Antonio Spilimbergo doutorou-se em economia pelo MIT. Ingressou no FMI em 1997, e atualmente é Subdiretor do Departamento de Estudos. Chefiou missões para o Brasil, a Itália, a Eslovênia, a Rússia e a Turquia. É pesquisador associado do CEPR e do CreAm. Coorganizou a edição dos livros “Brazil: Boom, Burst, and the Road to Recovery” e “Getting Back on Track: Growth, Employment, and Rebalancing in Europe”. É autor de vários artigos em importantes publicações acadêmicas, como American Economic Review,Review of Economic Studies,Journal of International Economics, Review of Economics and Statistic e American Economic Journal: Macroeconomics .

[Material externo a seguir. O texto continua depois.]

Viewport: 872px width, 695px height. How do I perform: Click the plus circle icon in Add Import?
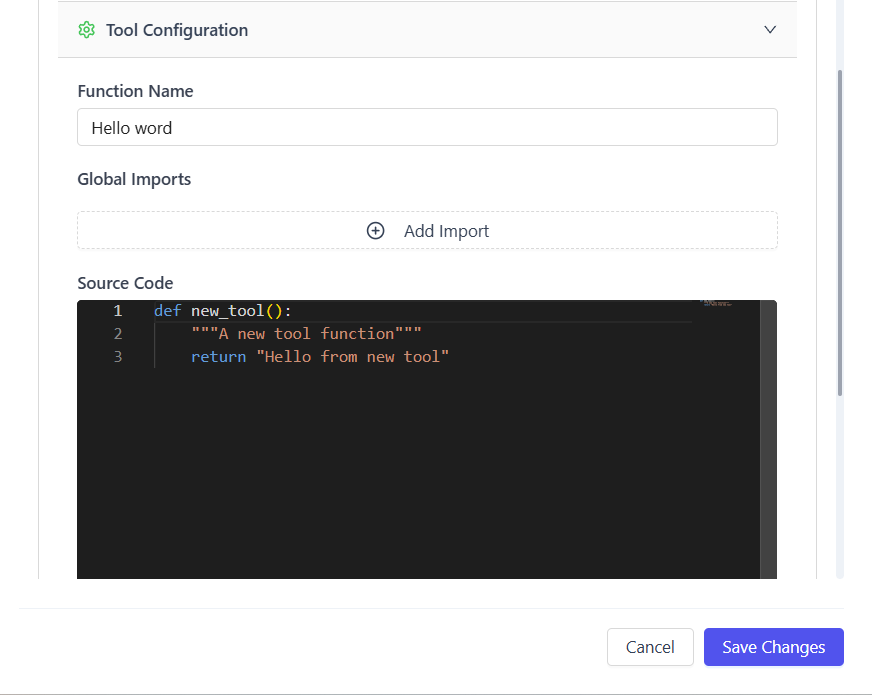click(x=376, y=231)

Paolo Mauro é Subdiretor do Departamento de Finanças Públicas do FMI. Anteriormente, ocupou vários cargos de chefia nos Departamentos da África, de Finanças Públicas e de Estudos do FMI. Foi pesquisador sênior no Peterson Institute for International Economics e professor visitante na Carey Business School da Universidade Johns Hopkins de 2014 a 2016. Seus artigos já foram publicados em periódicos como Quarterly Journal of Economics,Journal of Monetary Economics e Journal of Public Economics, e são amplamente citados no meio acadêmico e em importantes veículos da imprensa. É o coautor de três livros: “World on the Move: Consumption Patterns in a More Equal Global Economy”, “Emerging Markets and Financial Globalization” e “Chipping Away at Public Debt”.

Jeromin Zettelmeyer retornou ao FMI em agosto de 2019 para assumir o cargo de Subdiretor do Departamento de Estratégia, Políticas e Avaliação. Foi pesquisador sênior no Peterson Institute for International Economics, Diretor Geral de Política Econômica do Ministério de Assuntos Econômicos da Alemanha (2014-2016), Diretor de Estudos e Subchefe de Economia de Banco Europeu de Reconstrução e Desenvolvimento (2008-2014) e membro do corpo técnico do FMI (1994-2008). É pesquisador associado do CEPR e membro do CESIfo, e liderou a rede de estudos e políticas do CEPR sobre a arquitetura econômica europeia em 2018-19. Publicou artigos em importantes periódicos econômicos e é coator de Debt Defaults and Lessons from a Decade of Crises, um estudo sobre as crises da dívida soberana nas décadas de 1990 e 2000. Doutorou-se em Economia pelo MIT e licenciou-se em economia pela Universidade de Bonn.